The freezer 10 includes an internal space 14 or chamber through which a conveyor belt 16 transits conveying products 18 such as for example food products through the internal space 14 for chilling and/or freezing. For the sake of brevity and clarity of FIG. 1, only a portion of the conveyor belt 16 is shown at an inlet 20 and an outlet 22 of the freezer 10. The inlet 20 and the outlet 22 are in communication with the internal space 14.
Liquid cryogen 24 is introduced into a pipe 26 which extends into the internal space 14 of the freezer 10, and to a spray bar 28 having a plurality of spray nozzles 30 mounted thereto. A modulating control valve 32 is positioned in the pipe 26 to control the introduction of the liquid cryogen 24 to the spray bar 28 and the nozzles 30.
The control valve 32 can transmit and receive (transeive) a valve signal 33 which indicates its actuated position in the pipe 26, and to have such position altered as described below. The liquid cryogen 24 may be liquid nitrogen (LIN), carbon dioxide (CO₂) or cold air. Jet streams 34 of cryogen are injected into the internal space 14 from the nozzles 30. The jet streams 34 may include LIN, solid CO₂ and gaseous cryogen.
An inlet exhaust 36 is mounted for fluid communication with the inlet 20, while an outlet exhaust 38 is mounted for fluid communication with the outlet 22, as shown in particular in FIG. 1. A main exhaust 40 is arranged in fluid communication with the internal space 14 of the freezer 10. The exhausts 36, 38, 40 provide for cryogenic gas to be vented from the inlet 20, the outlet 22 and the internal space 14, respectively.
An inlet oxygen sensor 42 is mounted for sensing the presence or concentration of oxygen at the inlet 20, while an outlet oxygen sensor 44 is mounted for sensing the presence or concentration of oxygen at the outlet 22.
A balance blower 46 is mounted proximate the outlet 22, as shown with more particularity in FIG. 2, and in fluid communication with the outlet 22. The balance blower 46 can transmit and receive (transeive) a blower signal 47 to indicate its operating rpms and pressure, and to have such altered as described below.
A basic operation of the apparatus and freezer embodiments is described hereinafter. A spiral freezer, by way of example only, is described with respect to FIG. 1 and to FIG. 2 for such operation.

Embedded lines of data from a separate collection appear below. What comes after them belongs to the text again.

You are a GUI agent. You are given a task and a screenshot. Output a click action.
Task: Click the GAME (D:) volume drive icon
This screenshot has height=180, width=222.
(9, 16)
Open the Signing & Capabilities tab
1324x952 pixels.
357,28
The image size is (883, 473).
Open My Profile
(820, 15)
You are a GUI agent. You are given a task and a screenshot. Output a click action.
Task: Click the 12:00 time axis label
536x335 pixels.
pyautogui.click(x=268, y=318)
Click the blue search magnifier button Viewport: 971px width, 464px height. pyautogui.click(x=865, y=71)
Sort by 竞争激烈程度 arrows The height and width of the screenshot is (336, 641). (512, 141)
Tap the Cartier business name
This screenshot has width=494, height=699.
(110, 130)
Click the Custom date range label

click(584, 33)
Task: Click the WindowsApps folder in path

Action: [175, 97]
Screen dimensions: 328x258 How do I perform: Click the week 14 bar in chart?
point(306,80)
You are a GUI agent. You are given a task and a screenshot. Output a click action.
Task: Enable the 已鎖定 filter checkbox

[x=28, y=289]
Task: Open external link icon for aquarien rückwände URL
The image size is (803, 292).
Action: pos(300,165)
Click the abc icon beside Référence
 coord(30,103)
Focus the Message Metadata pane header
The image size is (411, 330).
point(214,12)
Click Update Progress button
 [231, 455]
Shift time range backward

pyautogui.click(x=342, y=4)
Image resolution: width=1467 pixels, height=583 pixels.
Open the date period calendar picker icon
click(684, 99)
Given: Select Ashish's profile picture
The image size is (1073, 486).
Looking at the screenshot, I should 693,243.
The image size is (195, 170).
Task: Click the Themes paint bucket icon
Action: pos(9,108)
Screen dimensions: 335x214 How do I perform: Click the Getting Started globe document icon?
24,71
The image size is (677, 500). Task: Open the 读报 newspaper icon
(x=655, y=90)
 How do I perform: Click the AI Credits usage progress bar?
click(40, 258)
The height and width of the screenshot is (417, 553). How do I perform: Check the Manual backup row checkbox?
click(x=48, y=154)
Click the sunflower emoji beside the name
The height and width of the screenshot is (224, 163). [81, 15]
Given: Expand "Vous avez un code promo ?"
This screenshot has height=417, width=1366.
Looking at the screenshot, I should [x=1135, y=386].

The food products 18 are deposited on the conveyor belt 16 and transported to the internal space 14 of the freezer 10. The inlet oxygen and outlet oxygen sensors 42, 44 sense an amount or concentration of oxygen at the corresponding inlet 20 and outlet 22, respectively. The inlet exhaust 36 and the outlet exhaust 38 each capture cryogenic gas to be expelled from the internal space 14 of the freezer 10.
The modulating control valve 32 provides for an increase in liquid cryogen 24 delivered to the spray bar 28, which valve 32 coacts with the central exhaust 40. That is, as the control valve 32 opens to provide an increase in the liquid cryogen 24 through the pipe 26, the central exhaust 40 increases its speed, i. e. its pull rate increases to pull more gas from the internal space 14 and discharge the gas from the space 14.
Such discharge facilitates the freezer 10 maintaining a mass balance for processing the food products 18 at the internal space 14. The central exhaust 40 operates to withdraw approximately eighty percent of spent cryogen gas from the internal space 14. Accordingly, there is also no ingress or entry of external atmosphere into the freezer 10 through the exhaust 40. By way of example only, nitrogen is the cryogenic gas, and the liquid cryogen 24 being introduced is liquid nitrogen (LIN).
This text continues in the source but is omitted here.